Coffey: Ortak çıkar noktaları tespit edilmeli
The Heritage Foundation Dış Politika Merkezi Direktörü Luke Coffey konuşmasında; Türkiye-ABD ilişkilerinin 70 yıldır inişli çıkışlı bir seyir izlemekte olduğunun altını çizerek "Son 7 yılı aşkın süredir anlaşmazlıklar had safhada. Taraflar ortak çıkar noktalarını tespit etmeli ve bu konularda masaya oturmalı. Örneğin; NATO'nun genişleme fikri, Ukrayna, enerji güvenliği gibi konular her iki tarafın da çıkarları etrafında müzakere edilebilir. S-400 sorununda ise Türkiye'nin hava savunma sistemlerini Azerbaycan'a gönderdiği bir model düşünülebilir" açıklamalarında bulundu.

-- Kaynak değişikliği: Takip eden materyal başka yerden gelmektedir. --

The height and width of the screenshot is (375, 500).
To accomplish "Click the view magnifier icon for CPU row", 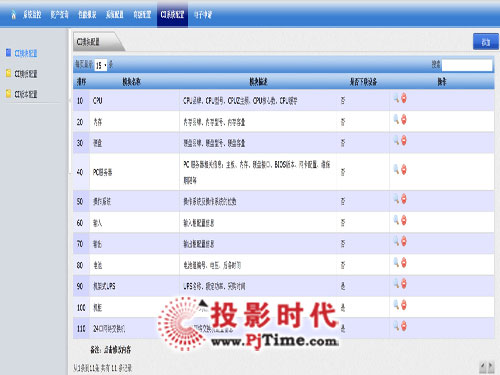I will pos(396,98).
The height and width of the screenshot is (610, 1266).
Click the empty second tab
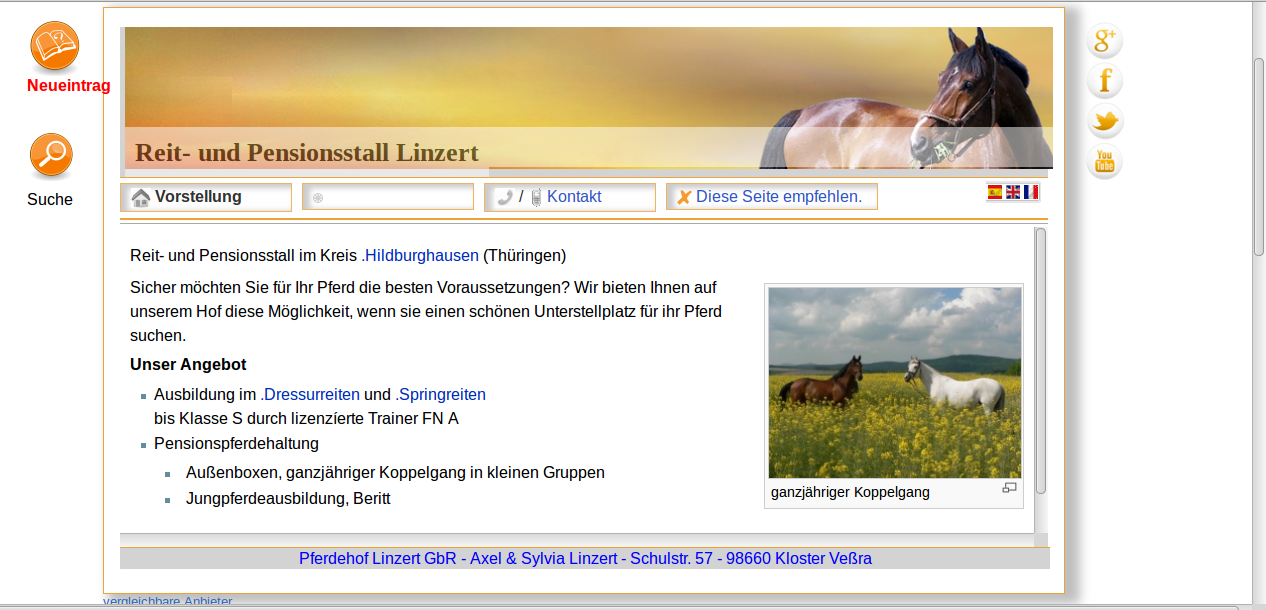pyautogui.click(x=388, y=197)
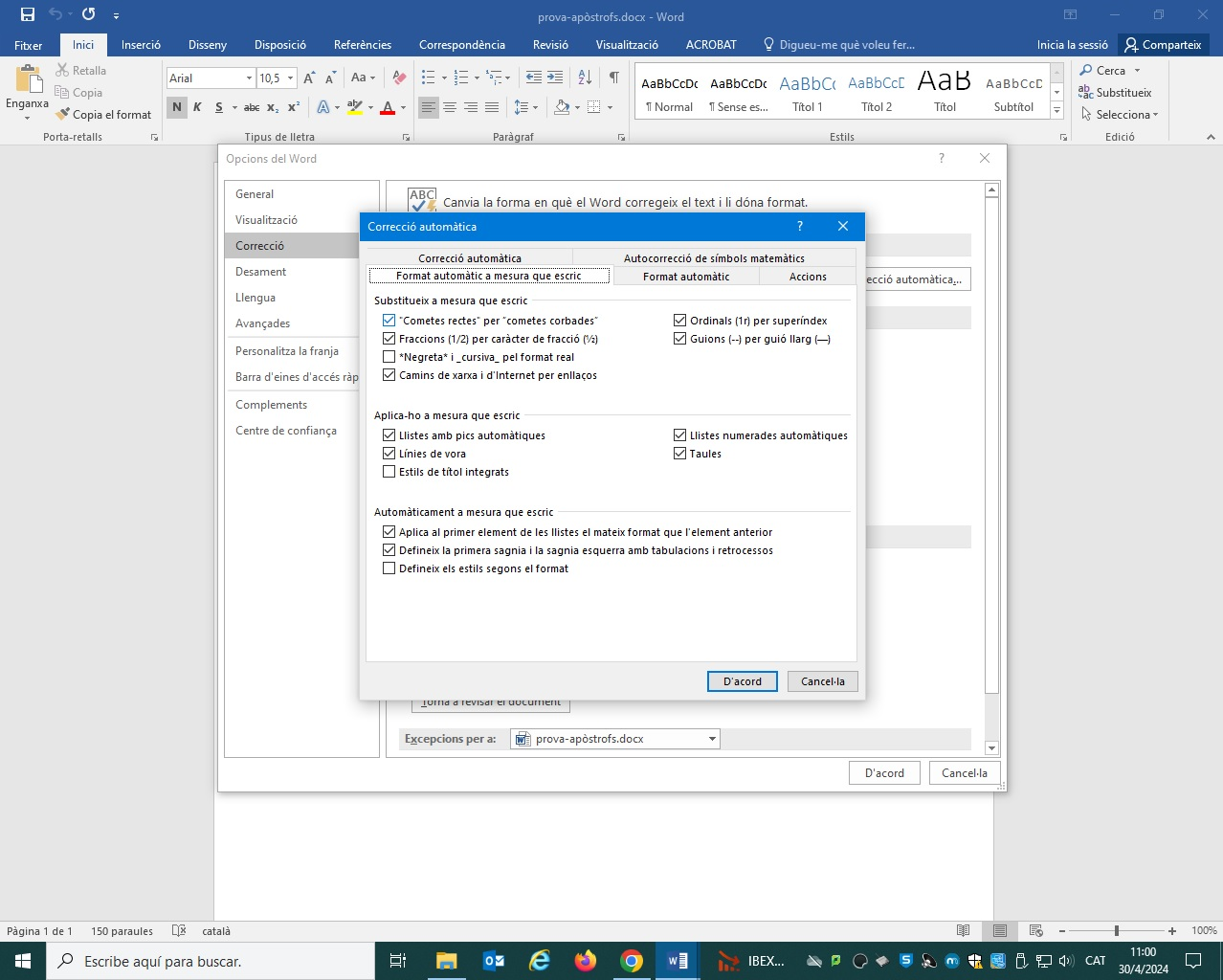Click the Copia el format paintbrush

click(x=103, y=115)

Çınar: Önce karşılıklı güven sorunu aşılmalı
ABD-Türkiye İlişkileri Dış Politika Uzmanı ve İAÜ Öğretim Görevlisi Ali Çınar ise "Taraflar öncelikli olarak karşılıklı güven sorununu aşmalı. Bunu sağlamanın tek yolu da hem politik, hem de askeri kanalları kullanarak iletişim kurmak olacaktır. Orta Doğu'da Türkiye olmadan çözüm mümkün değildir. Türkiye, PKK/YPG konusunda kararlı duruşunu sürdürmeli. ABD'nin bu husustaki tavrı değişmeden ise çözüm mümkün olmayacaktır" diye konuştu.